Several study limitations need to be acknowledged. First, only 10% of the possible 1273 patients screened met eligibility criteria, and only 69% of them (that is, 171) were able to report their symptoms on at least one of seven possible assessments. Furthermore, because some patients who reported their symptoms to be present were unable to rate the symptom's intensity or distress, missing data reduce the generalizability of the findings. Indeed, the presence of missing data reflects the severity of illness of these patients and suggests that clinicians need to assess for at least the presence of symptoms and address symptom intensity and distress whenever possible.
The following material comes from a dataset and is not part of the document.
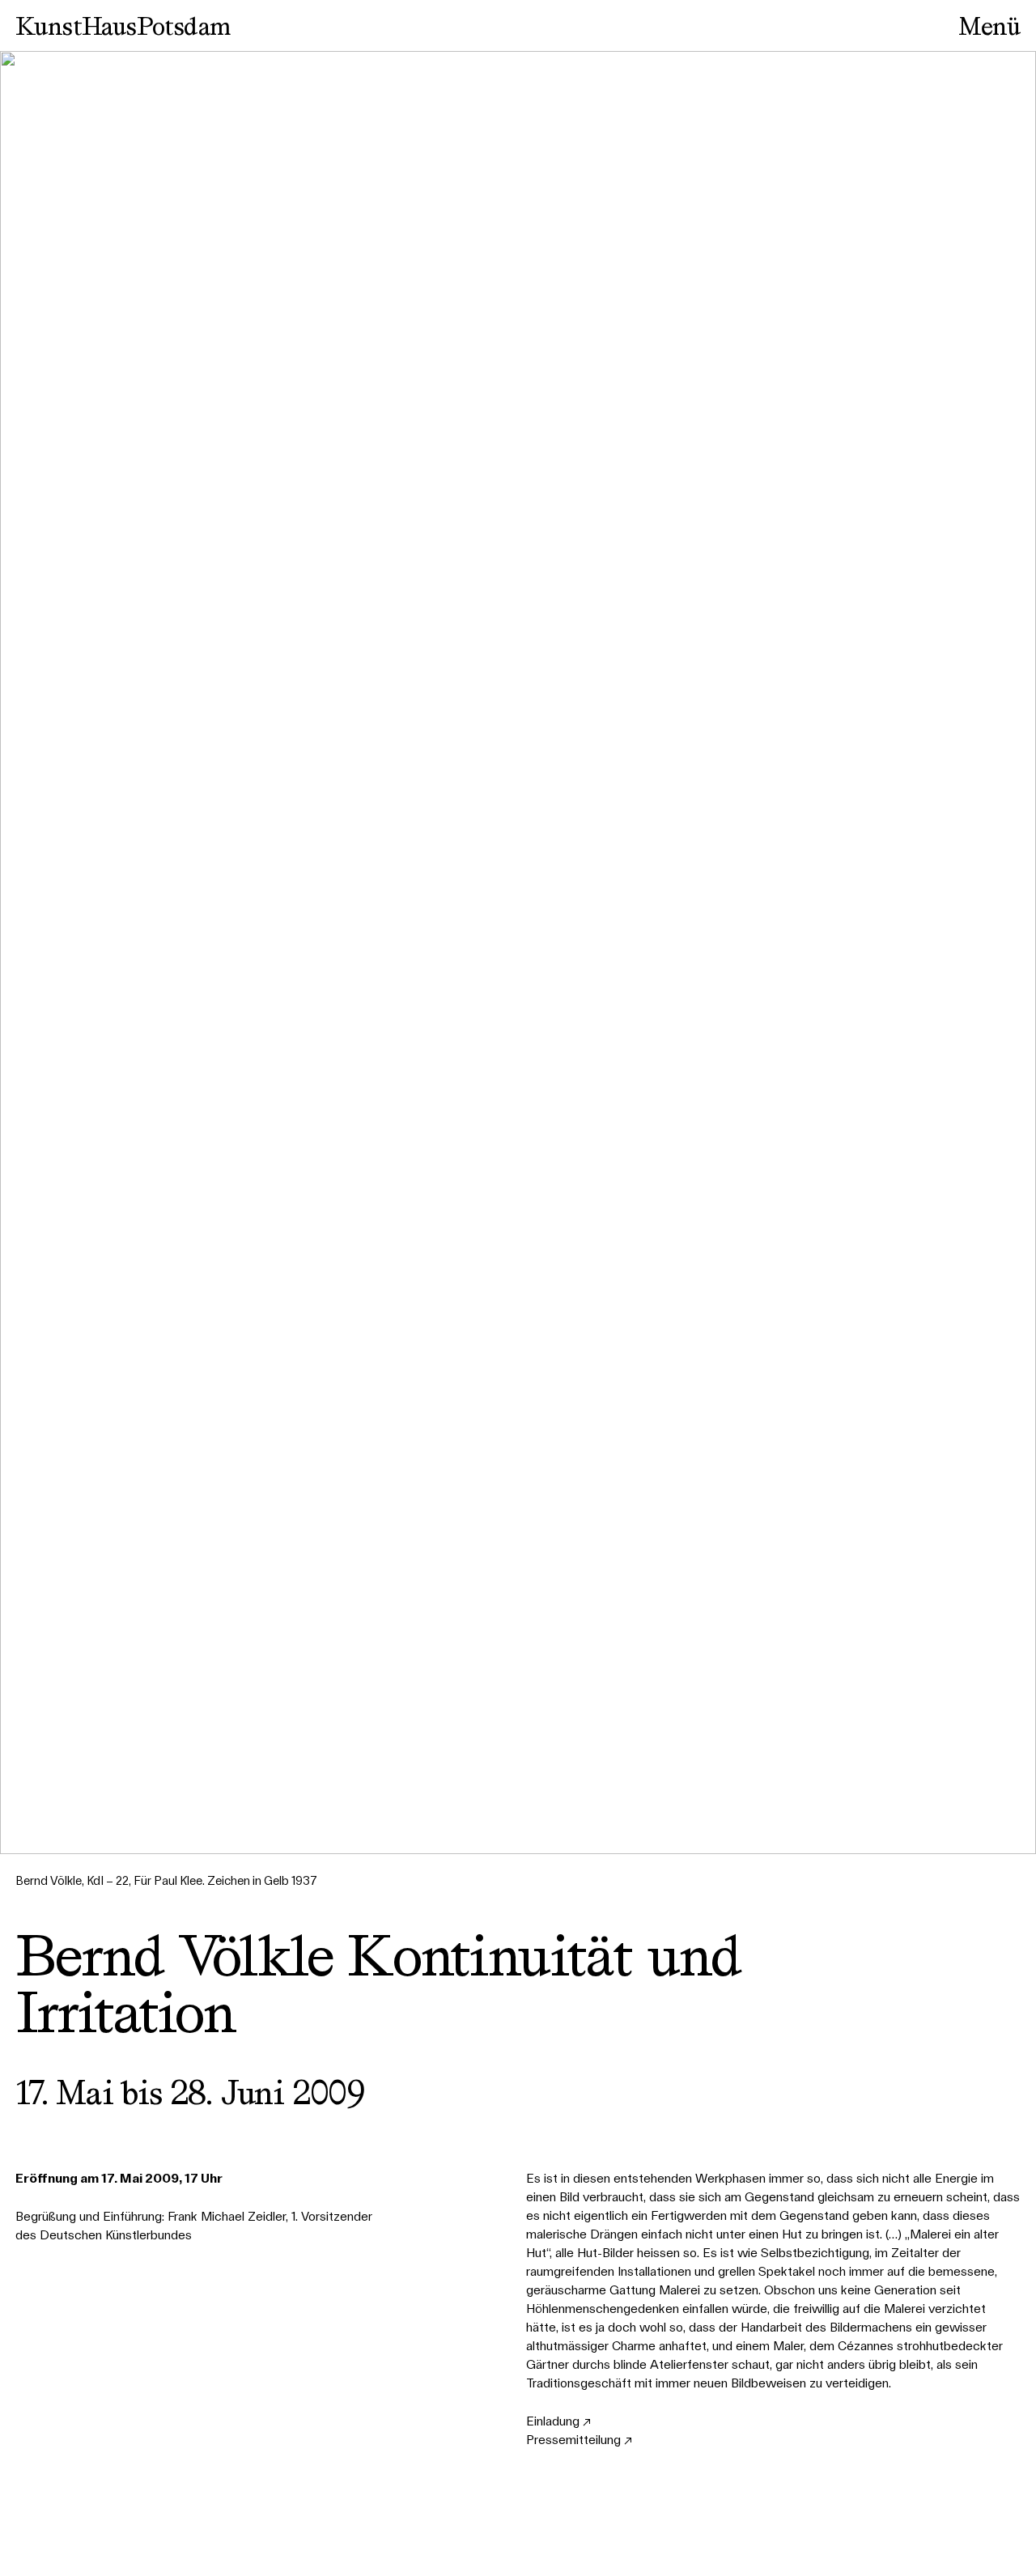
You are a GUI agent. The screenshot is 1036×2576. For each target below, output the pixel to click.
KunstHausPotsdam (123, 25)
Another limitation is that this study assessed symptoms in a subset of ICU patients, which limits the generalizability of the findings to patients with different levels of acuity, different underlying clinical conditions, or different institution, yet given the prevalence rates, intensity, and distress of symptoms found in these patients, symptom assessments should become a routine part of patient assessments whenever possible.
Of note, only 34% of mechanically ventilated patients responded to the symptom assessments. Hence, it is possible that we could be underreporting the true prevalence of these distressing symptoms in our mechanically ventilated patients, yet the 34% of mechanically ventilated patients completed 138 (out of 405) symptom assessments, providing us with more information about mechanically ventilated patients' symptoms than ever previously reported.